In IP Draughts’ mind, the above description is opaque, wordy, and jargon-filled. It is task-oriented, focussing on specific initiatives with fancy names, rather than goal-oriented, explaining what value the role brings. Is this deliberate – to make it difficult for anyone to criticise the value of the role or to judge whether the incumbent has performed well – or does it simply reflect the vagueness of the overall objective?

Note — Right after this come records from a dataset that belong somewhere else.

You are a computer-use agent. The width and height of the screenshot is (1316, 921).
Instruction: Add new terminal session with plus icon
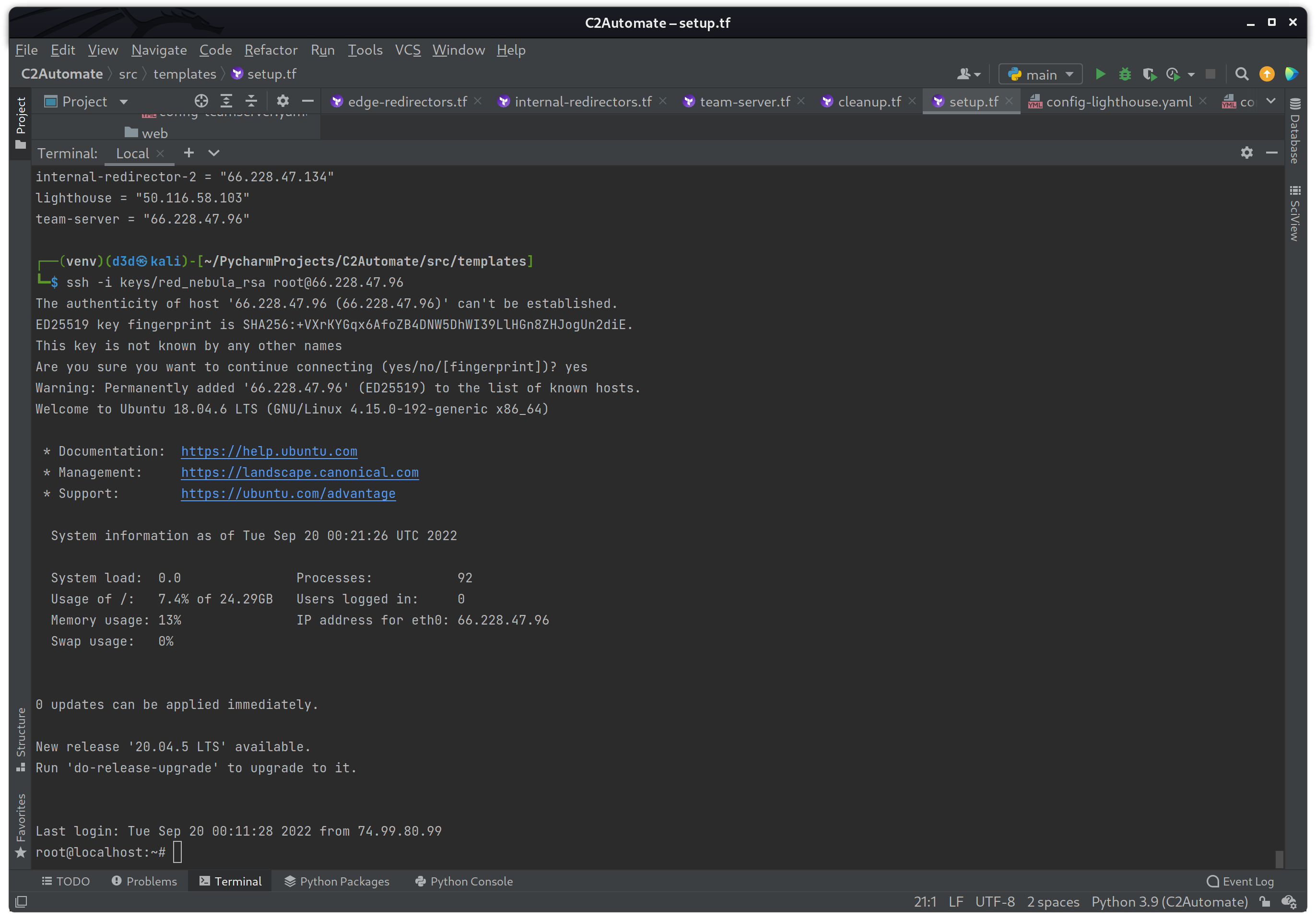pos(188,153)
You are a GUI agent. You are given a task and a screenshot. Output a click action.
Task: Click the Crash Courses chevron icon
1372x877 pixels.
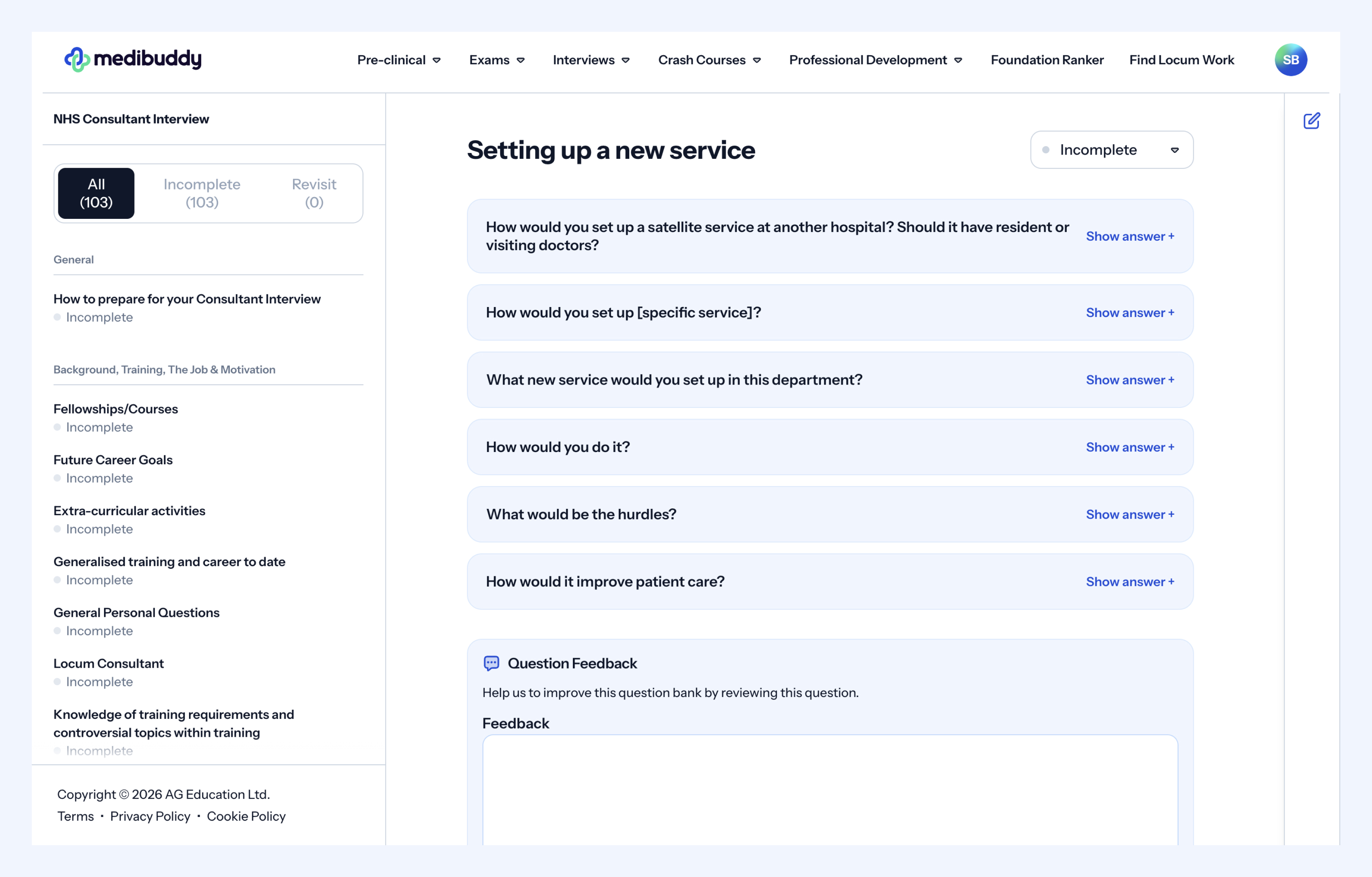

Boiled down, the role seems to comprise the following elements:

  • ensuring IP is thought about and included in regional investment policy documents
  • raising awareness of IP issues within the teams involved in developing and implementing such policies
  • providing a source of IP expertise within those teams
  • liaising with other parts of government including overseas IP Attaches
  • advising and informing government ministers and the senior management of the IPO about their work

It must be difficult to establish useful metrics on whether activities of this kind contribute beneficially to the Oxfordshire economy. But at one level, if government is investing hundreds of millions of pounds in the local economy, should taxpayers care too much about the size or composition of the civil service team that administers that investment?

The niggle that runs through IP Draughts’ head in relation to this role, and the IPO’s policy activities more generally, is whether awareness-raising on IP issues is a useful government activity. He doesn’t doubt that it is well-intentioned and in response to political direction, but is it ultimately productive and good value for money? He would love to receive reassurance from someone whose judgment he trusts that his worries are unfounded.